Même sentiment pour Dominique Olivier, directeur adjoint technique et technologie Générale des Eaux (Vivendi) : « C'est une reconnaissance du travail que nous menions déjà mais qui aujourd’hui peut être pris en compte par le préfet et les services sanitaires. Nous avons mis en place depuis plusieurs années des mécanismes d’assurance qualité et des accréditations pour nos laboratoires. Nous sommes les premiers au monde à avoir accrédité tout notre système de calibration de nos laboratoires (national et régionaux). Et toutes nos usines sont ISO 9001 ».
Cependant, la multiplication des analyses ne permettra pas de résoudre à elle seule le problème de la qualité. C’est pourquoi la Générale s'est engagée depuis trois ans sur l’analyse des risques et l'adaptation à l'eau de la démarche HACCP : « Nous participons, avec le ministère de la santé, à l'élaboration d’un guide professionnel sur ce thème. Et nous avons défini des installations et des services pilotes fonctionnant sous ce type de méthodes ».
Le développement de la mesure en continu
Le ministère doit également encore publier vingt-sept arrêtés dont certains doivent préciser dans quelles conditions l’autosurveillance sera acceptée par les pouvoirs publics.
Il doit également clarifier dans quelles conditions seront intégrées les analyses en continu et là un grand travail reste à faire.
« Aujourd’hui, les contrôles sanitaires se font en laboratoires sur des échantillons, explique Daniel Villessot. Nous souhaitons pouvoir associer à ces résultats les analyses en continu, qui nous paraissent une voie de progrès nécessaire. Et, entre parenthèse, qui pourrait donner du souffle au marché, notamment français, de l'instrumentation. Désormais, nous pourrons mieux positionner notre chlorescan (mesure du chlore libre résiduel) que l’on attribuait jusqu'à maintenant au confort du distributeur. La mesure en continu, c'est ce que nous avons fait par exemple en 2001 pour la surveillance de la qualité des eaux de la Seine. Mais pour cela, il faut préciser, en termes de métrologie, les règles qui définissent et normalisent les valeurs pour le reporting. Le travail de concertation continue sur ce sujet avec le ministère ».
D'autres interrogations devront trouver réponse prochainement.

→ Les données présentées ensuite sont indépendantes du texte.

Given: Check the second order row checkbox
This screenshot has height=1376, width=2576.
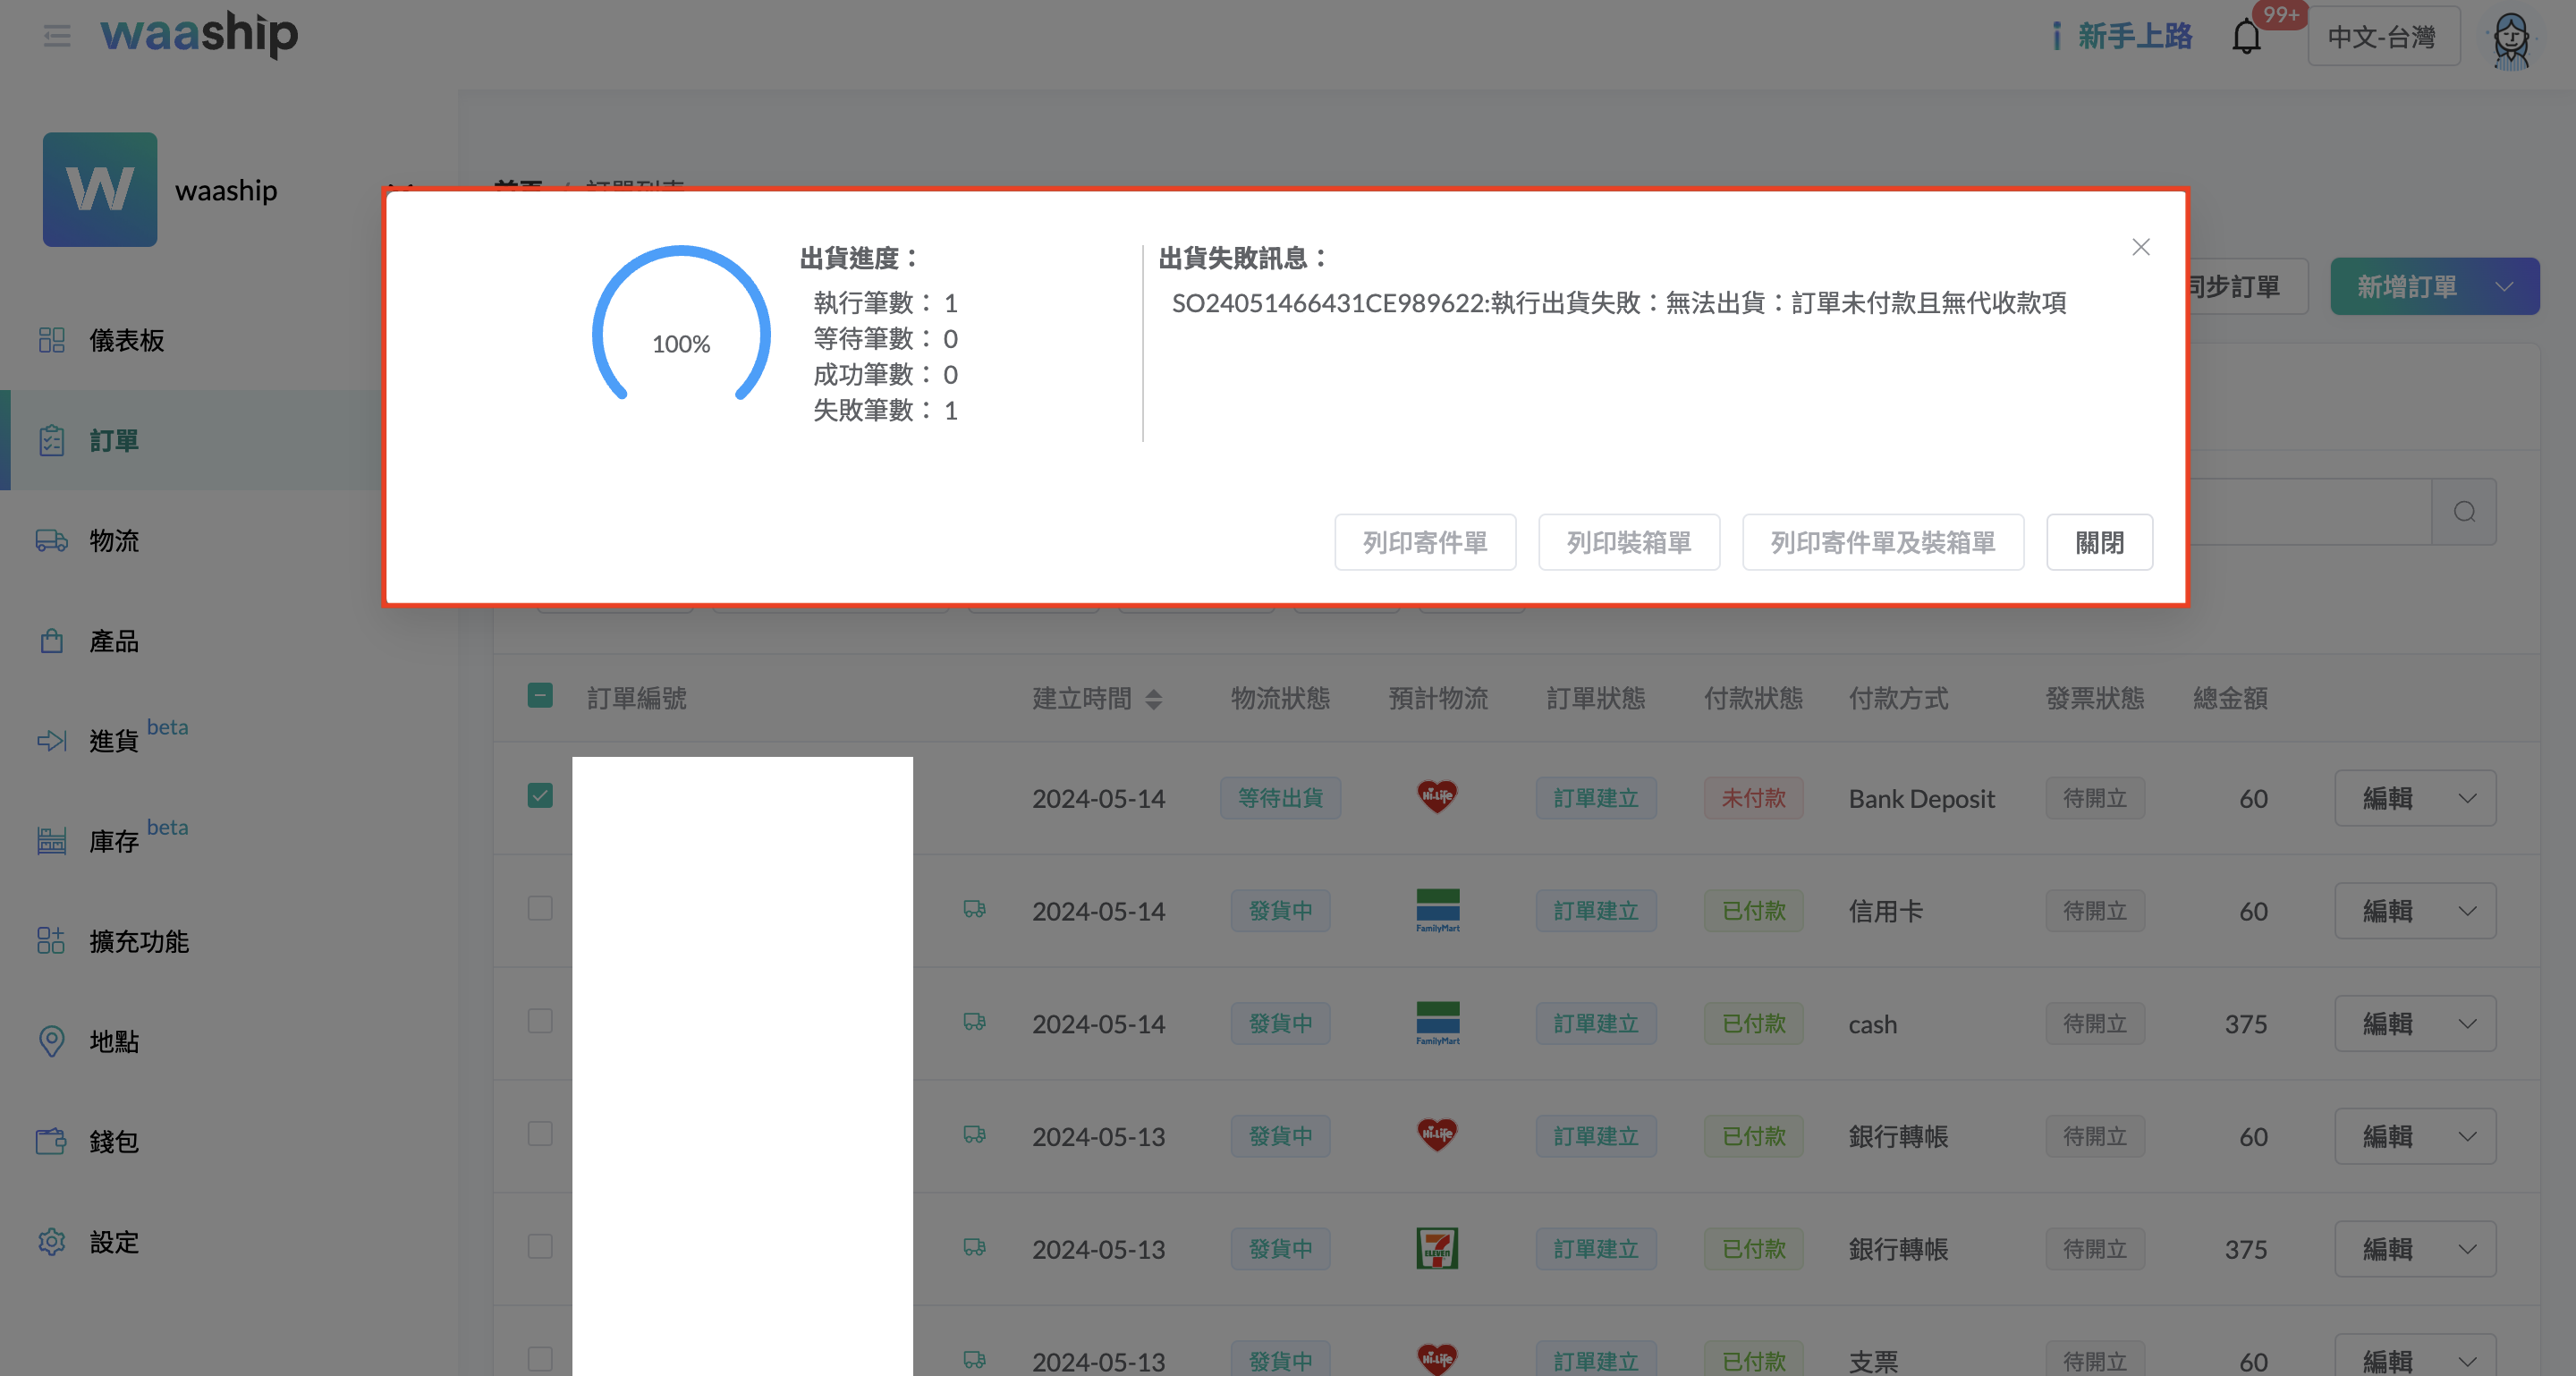Looking at the screenshot, I should pos(540,908).
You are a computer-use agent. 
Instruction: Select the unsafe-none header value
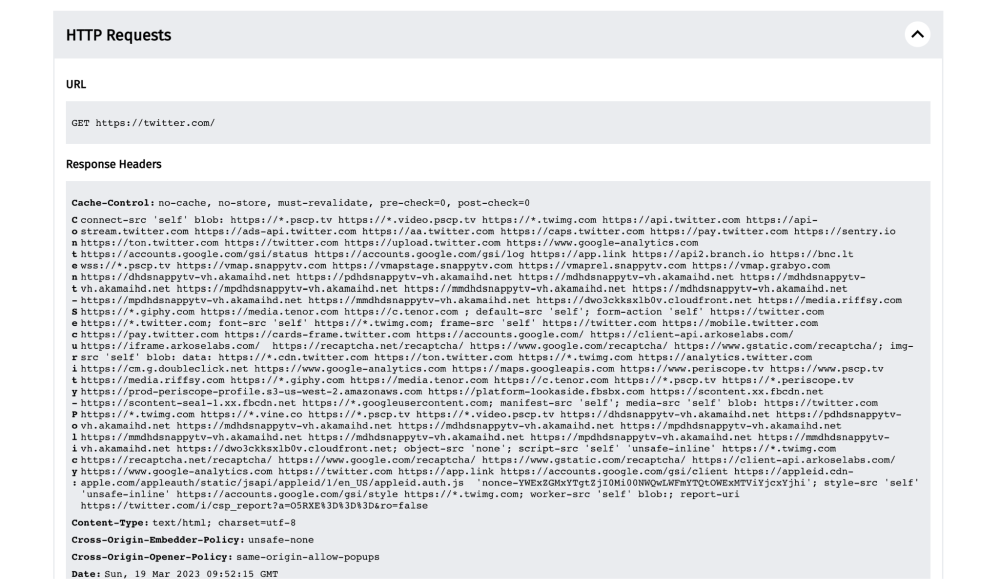(x=275, y=541)
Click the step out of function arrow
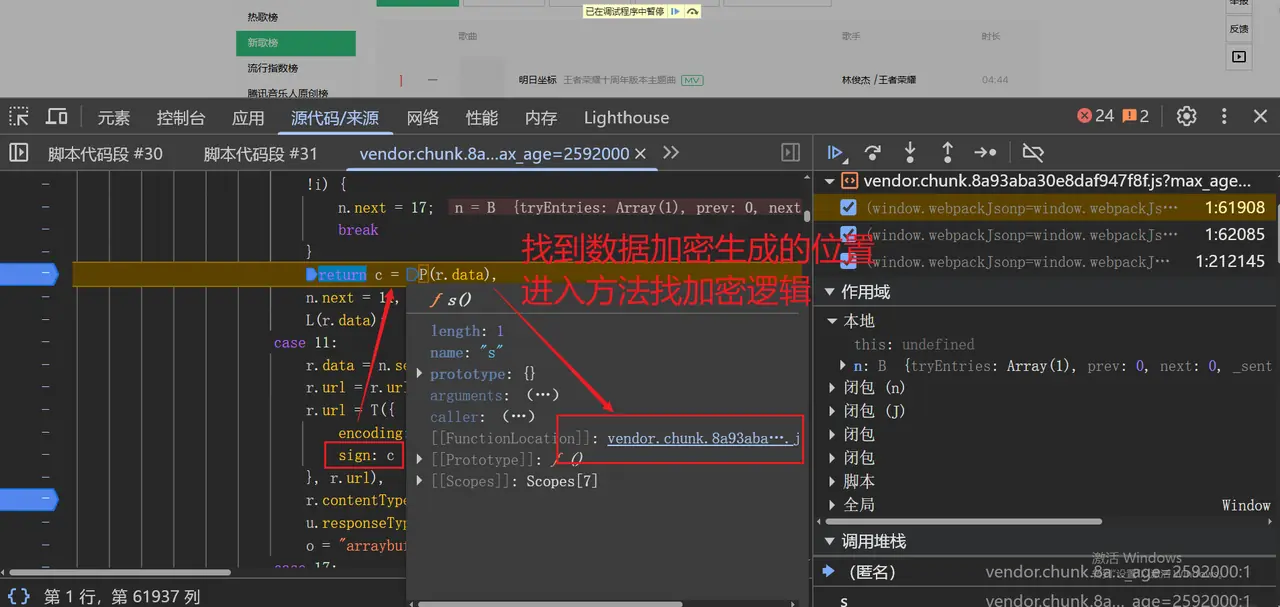Image resolution: width=1280 pixels, height=607 pixels. pyautogui.click(x=947, y=153)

Ainsi, comment doit s’effectuer le prélèvement de l’échantillon à mesurer au point d’arrivée, par exemple chez le particulier, pour être représentatif ? Faudra-t-il changer ou chemiser les tuyaux en plomb, traiter au robinet ou se contentera-t-on d’évacuer le plomb résiduel en faisant couler un peu d'eau avant de la consommer ?
De son côté, l’Agence française de sécurité sanitaire (Afssa) prévoit de donner cet automne ses recommandations pour la mesure et le traitement de l'aluminium dans l'eau, une substance souvent utilisée comme floculant par les exploitants.
Plus généralement, la mise en conformité des eaux distribuées dans les délais de la directive (d'ici 5 à 15 ans selon les substances) va entraîner d'importants travaux pour mobiliser des ressources exemptes de contamination et pour aménager les filières de traitement actuelles, notamment en réduisant les teneurs en sous-produits organiques résultant de la désinfection.
Reste que toutes ces évolutions ne vont pas sans susciter quelques inquiétudes du côté de l’administration, dont les ingénieurs du contrôle sanitaire ne sont pas encore suffisamment formés à ces nouvelles méthodes d'analyse.
La mise en conformité des eaux distribuées dans les délais de la directive va entraîner d'importants travaux pour mobiliser des ressources exemptes de contamination et pour aménager les filières de traitement actuelles.